Long term memory in the brain is realized partly by weakening irrelevant connections and strengthening relevant connections among neural cells. Connections that become strong can still become weak if not exercised. Our long term memory is not like computer Read-Only Memory that can be burned once and then assumed to hold forever.
Why this foray into neurology? It took me some time to understand some ramifications of the dictum that “we are creatures of habit”.
We now know that, although difficult during adulthood, bad habits can be broken, and good habits can be formed. Good parents know that good habits are easier to form in kids than among adults, but even adults can regress. We also know that, as much as there are good and bad habits, there are also good and bad ideas. I was of the impression that good ideas, once discovered and elucidated, can speak for themselves. Surely, some kids already know what is bad from good, so why do they still do bad things? It was not clear to me that certain habits like angry reaction can make us forget what is good and what is bad. Good ideas need defending. Good ideas need reminding. You can program a computer once and expect it to behave exactly the way you programmed it. But humans need periodic memory “refresh”.

* EXTRACTED RECORDS:
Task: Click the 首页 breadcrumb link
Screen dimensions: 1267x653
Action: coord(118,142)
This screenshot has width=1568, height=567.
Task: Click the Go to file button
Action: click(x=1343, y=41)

* WHAT IS REQUIRED: Extend the passage on long-term memory, habits, and good ideas by continuing from its final sentence.

* RESPONSE TO THE TASK:
I also thought that history should have taught us what we know today. After all, we do have collective memory in the form of books (and now also films and the Internet). I expected the world to have learned the lessons of how dictators come into power, and not make the same mistakes again. But dictatorships have come and gone again and again, causing a lot of suffering and the subjugated people to lose decades in their march to progress. The fact is that good ideas and lessons learned are not points in history to be checked and simply assumed to be henceforth practiced. Good ideas like freedom need constant vigilance. Good ideas like liberty and the free market need to be defended from one generation to the next.
We can only wish that we can build an infrastructure for freedom and assume that it would continue to exist without nourishment. But the institutions for freedom that we build are not static structures, they are more like plants that need constant nourishment and care.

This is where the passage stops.